Petit-déjeuner avec Sidney Smith, puis débats. Bureau de PM où je vois Lemoine, le fils de SS et le neveu de Singer – lequel Singer est en voyage d’inspection justement au bureau. Déjeuner au club de la RAF avec SS, à Piccadilly. Le club à vieilles gloires tristes – à moustaches rubicondes sommeillant dans les fauteuils, et le portrait de la reine et des différents maréchaux de l’air, et les blasons des escadrons. Autour d’une bouteille de claret (Mouton Cadet de 3 £), SS et moi recevons un journaliste anglais à demi soul, spécialiste des faits divers, qui a RV avec un évadé de Dartmoor, Mitchell.

21 décembre 1966

Bureau PM avec Lemoine. Consulat de Suède, vu le baron Von Otter, aimable, doux, un peu angoissé. Resté 1 h ½. Tout ce que je voulais. Déjeuner au Waldorf.

22 décembre 1966

PM. Lettre de Druon, très gentille. Liste des prisonniers SS avec K.G. (envoyée par le ministère). Vu Thomas Harlan.

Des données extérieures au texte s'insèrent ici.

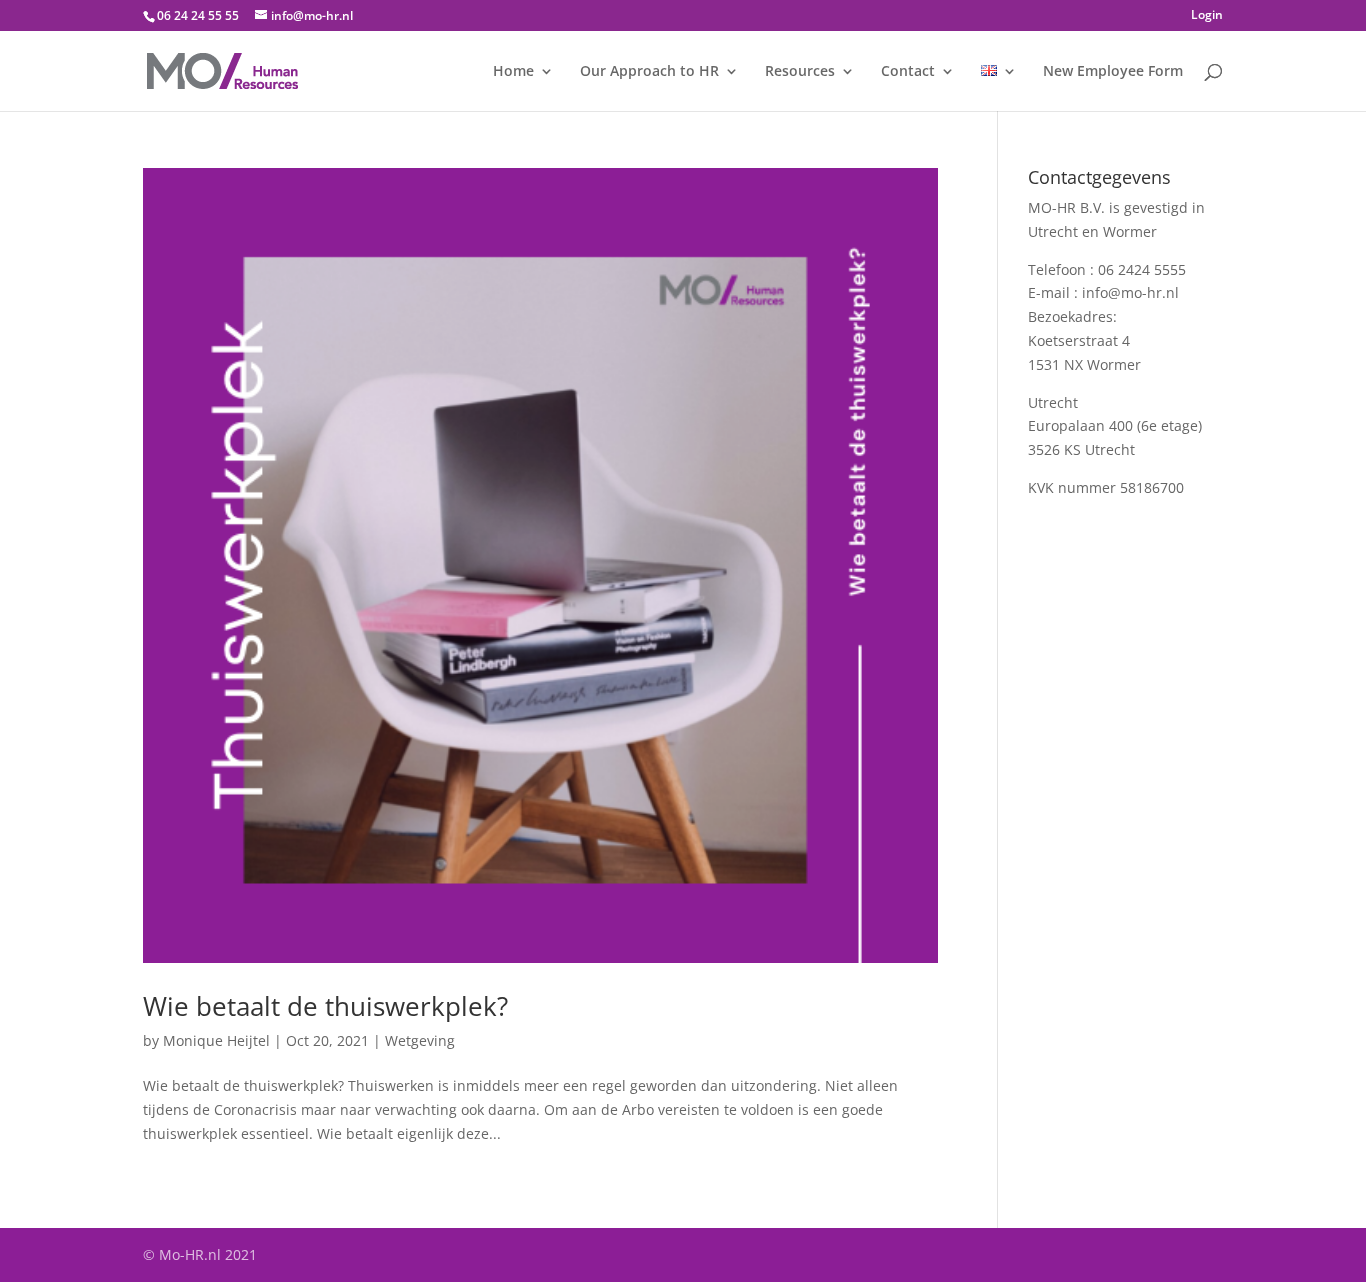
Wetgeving (420, 1040)
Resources (800, 72)
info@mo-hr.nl (1130, 292)
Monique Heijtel (216, 1040)
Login (1207, 16)
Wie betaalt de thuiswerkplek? (325, 1006)
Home (513, 72)
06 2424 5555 (1142, 269)
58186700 (1152, 487)
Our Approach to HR (649, 72)
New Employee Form (1113, 72)
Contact (908, 72)
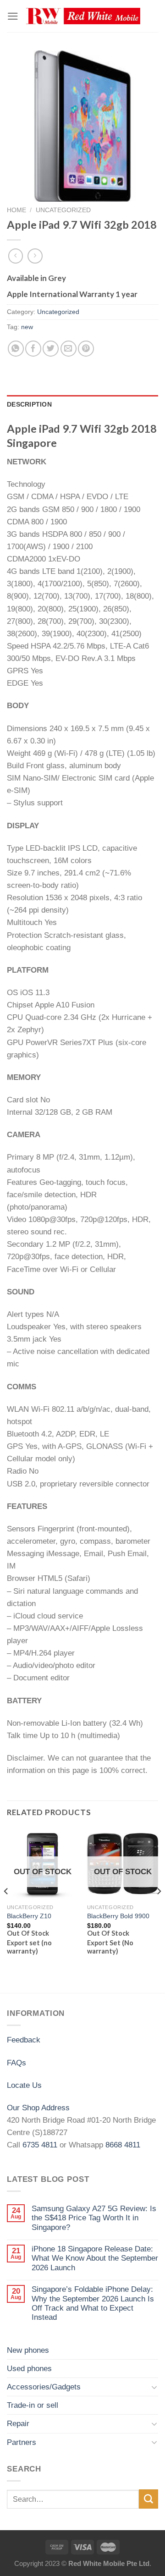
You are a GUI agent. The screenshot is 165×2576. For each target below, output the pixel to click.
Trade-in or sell (32, 2405)
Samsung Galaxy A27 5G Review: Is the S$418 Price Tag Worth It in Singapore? (94, 2218)
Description (29, 404)
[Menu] (13, 16)
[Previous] (6, 1909)
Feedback (23, 2040)
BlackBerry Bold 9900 (118, 1916)
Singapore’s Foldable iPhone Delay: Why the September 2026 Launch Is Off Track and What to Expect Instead (93, 2303)
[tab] (82, 404)
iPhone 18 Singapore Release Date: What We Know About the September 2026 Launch (95, 2258)
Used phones (29, 2368)
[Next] (158, 1909)
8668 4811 (122, 2145)
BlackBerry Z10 (29, 1916)
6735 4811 (39, 2145)
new (27, 327)
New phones (28, 2350)
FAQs (16, 2063)
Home (16, 210)
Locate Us (24, 2085)
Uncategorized (63, 210)
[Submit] (148, 2498)
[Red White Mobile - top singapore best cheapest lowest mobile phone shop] (83, 16)
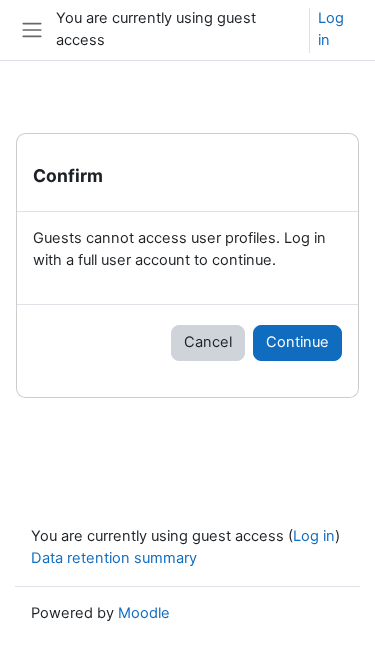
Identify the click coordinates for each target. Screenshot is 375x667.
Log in (331, 29)
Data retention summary (114, 558)
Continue (297, 342)
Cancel (208, 342)
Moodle (144, 613)
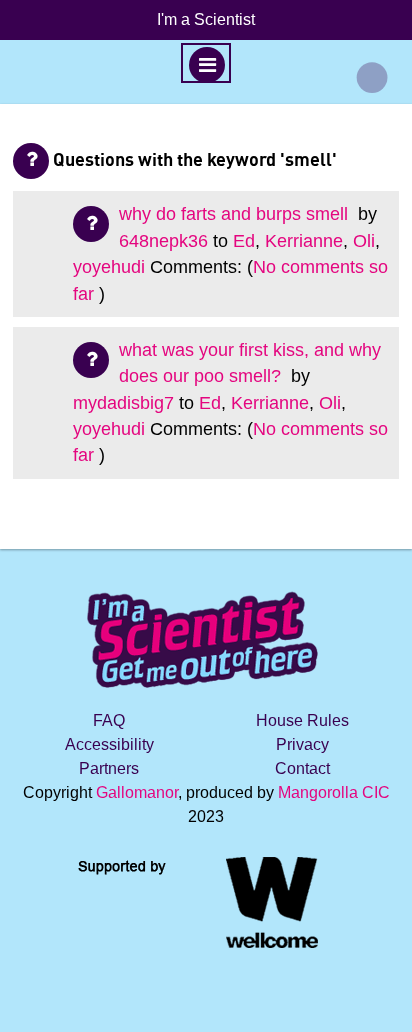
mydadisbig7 (123, 403)
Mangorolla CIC (334, 792)
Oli (364, 241)
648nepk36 (163, 241)
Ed (244, 241)
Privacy (302, 744)
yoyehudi (109, 267)
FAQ (109, 720)
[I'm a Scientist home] (206, 631)
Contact (302, 768)
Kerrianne (304, 241)
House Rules (302, 720)
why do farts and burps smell (236, 214)
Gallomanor (137, 792)
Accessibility (109, 744)
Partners (109, 768)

Parlé avec lui, au Lincoln : de son film, de sa pièce sur le ghetto, de son livre de poèmes.

23 décembre 1966

Cdf de F.G. (Françoise Giroud) qui veut des photos d’elle parues dans Télé 7 jours. À 6 h 30, réception annuelle de PM au rez-de-chaussée. Discours de J.P. à l’éloge surtout de 7 Jours et Diwo. Vu Pedro, Antonelli, bu pas mal avec Baleine et C. de Portefaix au court nez. Rentré quelque peu titubant.

24 décembre 1966

A 6 h 30, cdf de Dante. Parlé du film : il est accablé encore de toutes les démarches qu’il a faites auprès des producteurs plus ou moins bidons, des associations juives et américaines rétives, etc. Espère pourtant arriver à monter l’affaire la semaine prochaine. Il écrit, quand il peut, sa pièce sur le Vietnam commandée par l’ambassade.

31 décembre 1966

11 h chez Danielle. Amené un sac pour les filles. Stéphane là. Bernard à l’atelier.